• DATA FOR THE TASK

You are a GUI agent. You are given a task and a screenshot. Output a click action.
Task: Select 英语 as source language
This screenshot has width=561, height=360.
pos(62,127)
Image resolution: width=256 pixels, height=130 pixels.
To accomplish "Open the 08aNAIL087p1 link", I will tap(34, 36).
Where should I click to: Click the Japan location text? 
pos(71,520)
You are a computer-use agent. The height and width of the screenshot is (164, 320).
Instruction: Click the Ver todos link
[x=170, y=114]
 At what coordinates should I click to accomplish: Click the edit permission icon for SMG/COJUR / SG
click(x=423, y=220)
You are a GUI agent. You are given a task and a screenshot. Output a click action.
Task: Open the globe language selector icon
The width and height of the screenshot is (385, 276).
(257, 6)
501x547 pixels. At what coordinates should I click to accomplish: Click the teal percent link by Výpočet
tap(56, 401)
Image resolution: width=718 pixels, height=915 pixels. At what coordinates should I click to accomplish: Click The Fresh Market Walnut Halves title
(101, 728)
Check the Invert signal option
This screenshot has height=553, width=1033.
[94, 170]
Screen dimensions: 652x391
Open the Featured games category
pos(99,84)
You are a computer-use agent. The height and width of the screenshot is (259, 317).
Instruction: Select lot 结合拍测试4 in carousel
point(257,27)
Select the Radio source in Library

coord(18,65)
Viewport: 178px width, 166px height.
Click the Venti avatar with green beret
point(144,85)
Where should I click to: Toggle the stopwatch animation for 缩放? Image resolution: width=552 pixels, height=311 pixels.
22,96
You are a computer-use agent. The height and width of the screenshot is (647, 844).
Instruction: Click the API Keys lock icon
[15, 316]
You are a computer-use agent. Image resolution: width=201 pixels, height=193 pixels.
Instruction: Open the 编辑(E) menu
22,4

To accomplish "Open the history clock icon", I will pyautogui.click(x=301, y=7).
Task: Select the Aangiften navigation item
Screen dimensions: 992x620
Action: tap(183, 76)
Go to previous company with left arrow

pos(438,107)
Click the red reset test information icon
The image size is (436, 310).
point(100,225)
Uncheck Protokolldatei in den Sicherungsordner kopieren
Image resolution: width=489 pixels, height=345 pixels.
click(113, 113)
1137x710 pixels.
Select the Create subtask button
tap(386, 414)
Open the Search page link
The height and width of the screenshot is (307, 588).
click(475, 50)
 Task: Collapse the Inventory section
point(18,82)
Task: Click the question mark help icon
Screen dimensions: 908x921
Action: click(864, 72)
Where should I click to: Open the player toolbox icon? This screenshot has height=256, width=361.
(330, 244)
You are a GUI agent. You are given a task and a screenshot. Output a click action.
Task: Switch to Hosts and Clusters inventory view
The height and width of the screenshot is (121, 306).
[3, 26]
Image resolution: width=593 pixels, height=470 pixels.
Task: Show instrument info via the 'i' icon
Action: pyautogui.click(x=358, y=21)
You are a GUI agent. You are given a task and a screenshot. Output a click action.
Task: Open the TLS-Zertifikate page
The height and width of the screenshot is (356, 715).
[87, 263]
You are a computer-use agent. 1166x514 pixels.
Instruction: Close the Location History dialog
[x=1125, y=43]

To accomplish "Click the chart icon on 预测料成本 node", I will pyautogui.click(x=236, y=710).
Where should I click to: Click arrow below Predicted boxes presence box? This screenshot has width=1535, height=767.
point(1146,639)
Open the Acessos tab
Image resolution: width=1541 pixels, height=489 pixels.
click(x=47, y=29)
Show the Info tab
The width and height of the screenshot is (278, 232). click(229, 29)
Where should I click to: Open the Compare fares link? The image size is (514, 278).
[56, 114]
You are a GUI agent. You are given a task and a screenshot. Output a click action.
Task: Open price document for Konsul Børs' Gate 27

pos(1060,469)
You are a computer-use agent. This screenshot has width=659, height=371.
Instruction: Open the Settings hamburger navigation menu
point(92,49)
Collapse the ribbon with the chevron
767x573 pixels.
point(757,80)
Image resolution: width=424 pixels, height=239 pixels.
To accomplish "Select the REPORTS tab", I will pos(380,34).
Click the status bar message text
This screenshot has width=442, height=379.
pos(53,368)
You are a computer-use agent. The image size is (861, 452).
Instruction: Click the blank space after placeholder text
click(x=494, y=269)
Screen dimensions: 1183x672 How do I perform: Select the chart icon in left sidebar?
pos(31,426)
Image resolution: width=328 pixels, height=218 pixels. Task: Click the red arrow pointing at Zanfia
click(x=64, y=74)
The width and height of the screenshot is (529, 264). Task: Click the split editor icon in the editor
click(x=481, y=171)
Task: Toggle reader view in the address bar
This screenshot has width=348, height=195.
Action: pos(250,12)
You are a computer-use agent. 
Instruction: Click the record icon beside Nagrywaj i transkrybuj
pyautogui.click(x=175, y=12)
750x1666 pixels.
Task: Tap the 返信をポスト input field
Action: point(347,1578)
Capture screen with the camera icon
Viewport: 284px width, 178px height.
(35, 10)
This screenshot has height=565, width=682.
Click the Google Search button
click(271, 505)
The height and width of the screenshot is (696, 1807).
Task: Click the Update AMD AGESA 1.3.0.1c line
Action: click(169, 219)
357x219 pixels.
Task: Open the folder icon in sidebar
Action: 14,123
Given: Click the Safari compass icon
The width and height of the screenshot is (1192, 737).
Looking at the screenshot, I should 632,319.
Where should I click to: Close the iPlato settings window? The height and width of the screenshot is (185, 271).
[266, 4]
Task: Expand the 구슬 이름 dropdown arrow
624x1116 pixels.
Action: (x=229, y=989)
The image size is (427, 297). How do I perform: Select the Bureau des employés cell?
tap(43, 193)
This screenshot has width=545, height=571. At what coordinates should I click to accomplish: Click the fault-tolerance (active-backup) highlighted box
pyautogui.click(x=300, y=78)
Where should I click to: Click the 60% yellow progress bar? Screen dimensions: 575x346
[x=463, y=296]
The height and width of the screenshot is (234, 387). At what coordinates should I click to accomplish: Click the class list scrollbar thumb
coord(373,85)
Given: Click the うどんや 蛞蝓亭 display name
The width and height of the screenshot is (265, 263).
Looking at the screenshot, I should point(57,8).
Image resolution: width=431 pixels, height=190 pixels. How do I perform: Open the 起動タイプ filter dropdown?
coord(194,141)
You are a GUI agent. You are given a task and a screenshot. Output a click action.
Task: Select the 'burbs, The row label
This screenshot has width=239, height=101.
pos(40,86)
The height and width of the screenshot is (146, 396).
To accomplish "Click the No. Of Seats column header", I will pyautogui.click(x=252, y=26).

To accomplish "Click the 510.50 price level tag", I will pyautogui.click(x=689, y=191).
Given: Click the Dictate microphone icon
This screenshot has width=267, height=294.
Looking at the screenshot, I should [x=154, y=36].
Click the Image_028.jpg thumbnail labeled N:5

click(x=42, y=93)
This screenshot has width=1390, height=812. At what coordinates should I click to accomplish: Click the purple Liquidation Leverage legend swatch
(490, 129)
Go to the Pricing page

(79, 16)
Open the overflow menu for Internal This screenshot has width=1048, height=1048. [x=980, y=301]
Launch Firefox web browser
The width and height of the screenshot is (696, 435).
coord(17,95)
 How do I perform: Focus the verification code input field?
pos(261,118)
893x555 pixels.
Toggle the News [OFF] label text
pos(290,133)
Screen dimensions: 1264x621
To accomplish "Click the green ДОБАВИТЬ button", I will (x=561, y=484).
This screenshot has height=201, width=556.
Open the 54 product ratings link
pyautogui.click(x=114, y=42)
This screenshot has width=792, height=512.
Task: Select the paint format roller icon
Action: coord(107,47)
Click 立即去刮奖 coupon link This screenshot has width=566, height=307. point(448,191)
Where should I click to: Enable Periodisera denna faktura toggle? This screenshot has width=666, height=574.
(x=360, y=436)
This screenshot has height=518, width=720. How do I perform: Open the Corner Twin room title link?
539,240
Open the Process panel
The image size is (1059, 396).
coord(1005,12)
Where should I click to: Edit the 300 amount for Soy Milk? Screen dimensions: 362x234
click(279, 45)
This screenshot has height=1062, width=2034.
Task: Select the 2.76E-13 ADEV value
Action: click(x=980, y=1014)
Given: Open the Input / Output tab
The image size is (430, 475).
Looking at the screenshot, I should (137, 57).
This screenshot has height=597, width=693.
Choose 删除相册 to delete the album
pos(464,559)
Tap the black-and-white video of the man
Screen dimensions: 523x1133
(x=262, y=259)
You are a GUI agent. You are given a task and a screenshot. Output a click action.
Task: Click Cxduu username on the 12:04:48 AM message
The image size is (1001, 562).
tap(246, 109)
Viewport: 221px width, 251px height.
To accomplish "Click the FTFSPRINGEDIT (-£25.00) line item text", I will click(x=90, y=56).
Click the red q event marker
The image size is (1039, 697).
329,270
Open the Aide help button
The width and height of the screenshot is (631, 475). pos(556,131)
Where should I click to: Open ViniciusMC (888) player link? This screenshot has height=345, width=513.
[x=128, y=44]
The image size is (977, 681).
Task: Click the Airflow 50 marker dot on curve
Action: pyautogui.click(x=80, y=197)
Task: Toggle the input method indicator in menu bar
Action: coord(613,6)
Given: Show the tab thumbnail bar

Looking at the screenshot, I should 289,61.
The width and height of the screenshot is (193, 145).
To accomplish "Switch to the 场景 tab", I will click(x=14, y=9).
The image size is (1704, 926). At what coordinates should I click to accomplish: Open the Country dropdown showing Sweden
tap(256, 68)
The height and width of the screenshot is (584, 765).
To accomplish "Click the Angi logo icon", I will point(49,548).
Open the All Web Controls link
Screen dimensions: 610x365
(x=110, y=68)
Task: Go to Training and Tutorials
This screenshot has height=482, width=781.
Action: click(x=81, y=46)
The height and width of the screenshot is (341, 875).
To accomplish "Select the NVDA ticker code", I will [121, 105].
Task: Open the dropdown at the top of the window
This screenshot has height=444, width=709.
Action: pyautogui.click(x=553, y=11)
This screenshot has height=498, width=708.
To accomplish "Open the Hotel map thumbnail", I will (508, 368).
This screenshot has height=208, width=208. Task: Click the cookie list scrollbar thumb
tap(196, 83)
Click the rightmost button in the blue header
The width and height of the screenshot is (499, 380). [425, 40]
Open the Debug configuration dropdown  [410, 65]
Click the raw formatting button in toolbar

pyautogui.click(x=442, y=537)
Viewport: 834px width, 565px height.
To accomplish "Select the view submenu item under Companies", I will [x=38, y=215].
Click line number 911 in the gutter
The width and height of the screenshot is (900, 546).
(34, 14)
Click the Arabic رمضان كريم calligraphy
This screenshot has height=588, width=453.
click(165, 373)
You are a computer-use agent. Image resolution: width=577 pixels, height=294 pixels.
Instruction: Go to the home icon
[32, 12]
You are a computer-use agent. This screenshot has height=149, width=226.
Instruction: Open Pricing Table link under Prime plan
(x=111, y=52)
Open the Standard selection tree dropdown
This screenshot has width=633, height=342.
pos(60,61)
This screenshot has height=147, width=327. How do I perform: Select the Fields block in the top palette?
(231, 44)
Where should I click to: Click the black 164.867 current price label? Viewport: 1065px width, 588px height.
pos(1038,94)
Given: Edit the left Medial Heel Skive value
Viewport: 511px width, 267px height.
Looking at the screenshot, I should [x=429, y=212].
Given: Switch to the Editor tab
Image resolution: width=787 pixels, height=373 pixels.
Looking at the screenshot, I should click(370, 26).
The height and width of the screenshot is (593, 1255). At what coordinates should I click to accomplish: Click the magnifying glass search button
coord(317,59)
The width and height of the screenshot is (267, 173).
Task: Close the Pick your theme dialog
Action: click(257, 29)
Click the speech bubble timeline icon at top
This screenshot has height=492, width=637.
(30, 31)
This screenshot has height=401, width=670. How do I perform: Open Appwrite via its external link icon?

• WORK INSTRUCTIONS
Go through the data and copy every line that includes "language".

• RESULT OF THIS EXERCISE
Task: Select 英语 as source language
Task: Open the globe language selector icon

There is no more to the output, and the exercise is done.